* [Exercise goal]
Should a line below contain the word "computer", report it.

* [Data]
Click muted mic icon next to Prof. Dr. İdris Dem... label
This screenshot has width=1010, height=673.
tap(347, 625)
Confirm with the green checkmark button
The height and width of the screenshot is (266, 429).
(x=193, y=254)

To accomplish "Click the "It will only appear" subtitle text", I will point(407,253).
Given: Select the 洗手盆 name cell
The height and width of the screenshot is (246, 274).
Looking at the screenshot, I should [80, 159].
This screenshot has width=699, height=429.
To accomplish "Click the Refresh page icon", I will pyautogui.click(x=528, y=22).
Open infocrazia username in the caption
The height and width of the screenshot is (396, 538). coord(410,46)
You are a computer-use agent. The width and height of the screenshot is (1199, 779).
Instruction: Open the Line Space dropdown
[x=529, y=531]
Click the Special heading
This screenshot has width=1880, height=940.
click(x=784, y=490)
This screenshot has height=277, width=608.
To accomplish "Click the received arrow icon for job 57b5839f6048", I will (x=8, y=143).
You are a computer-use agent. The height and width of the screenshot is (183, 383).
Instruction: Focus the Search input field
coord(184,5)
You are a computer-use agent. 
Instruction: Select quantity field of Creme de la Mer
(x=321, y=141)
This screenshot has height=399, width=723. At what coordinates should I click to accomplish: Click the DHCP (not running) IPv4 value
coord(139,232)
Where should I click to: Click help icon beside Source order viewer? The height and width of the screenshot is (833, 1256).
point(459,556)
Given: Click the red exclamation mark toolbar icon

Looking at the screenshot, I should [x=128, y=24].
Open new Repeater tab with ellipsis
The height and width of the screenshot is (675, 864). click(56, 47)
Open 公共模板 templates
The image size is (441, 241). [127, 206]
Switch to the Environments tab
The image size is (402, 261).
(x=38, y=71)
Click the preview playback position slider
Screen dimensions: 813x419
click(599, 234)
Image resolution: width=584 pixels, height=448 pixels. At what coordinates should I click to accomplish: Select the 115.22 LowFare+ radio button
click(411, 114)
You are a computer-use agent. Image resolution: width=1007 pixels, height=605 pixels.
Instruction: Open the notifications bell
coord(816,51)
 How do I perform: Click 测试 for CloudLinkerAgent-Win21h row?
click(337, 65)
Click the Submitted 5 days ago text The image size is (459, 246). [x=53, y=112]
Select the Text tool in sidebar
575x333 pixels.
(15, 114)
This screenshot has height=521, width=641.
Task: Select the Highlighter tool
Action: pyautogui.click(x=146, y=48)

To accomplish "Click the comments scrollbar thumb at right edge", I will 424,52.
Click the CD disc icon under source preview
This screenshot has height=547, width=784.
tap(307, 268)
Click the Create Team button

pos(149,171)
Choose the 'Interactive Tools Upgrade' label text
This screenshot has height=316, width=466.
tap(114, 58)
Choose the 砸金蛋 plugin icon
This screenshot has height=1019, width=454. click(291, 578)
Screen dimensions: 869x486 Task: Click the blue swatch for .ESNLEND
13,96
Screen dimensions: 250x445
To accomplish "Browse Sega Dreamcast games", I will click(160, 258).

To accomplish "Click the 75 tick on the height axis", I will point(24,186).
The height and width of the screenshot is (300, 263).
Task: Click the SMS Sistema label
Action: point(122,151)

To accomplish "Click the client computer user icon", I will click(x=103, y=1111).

* [Solved problem]
You are a computer-use agent. The width and height of the screenshot is (1199, 779).
You are a computer-use agent. The height and width of the screenshot is (183, 383).
You are a computer-use agent. 
You are a computer-use agent. Image resolution: width=1007 pixels, height=605 pixels.
To accomplish "Click the client computer user icon", I will click(x=103, y=1111).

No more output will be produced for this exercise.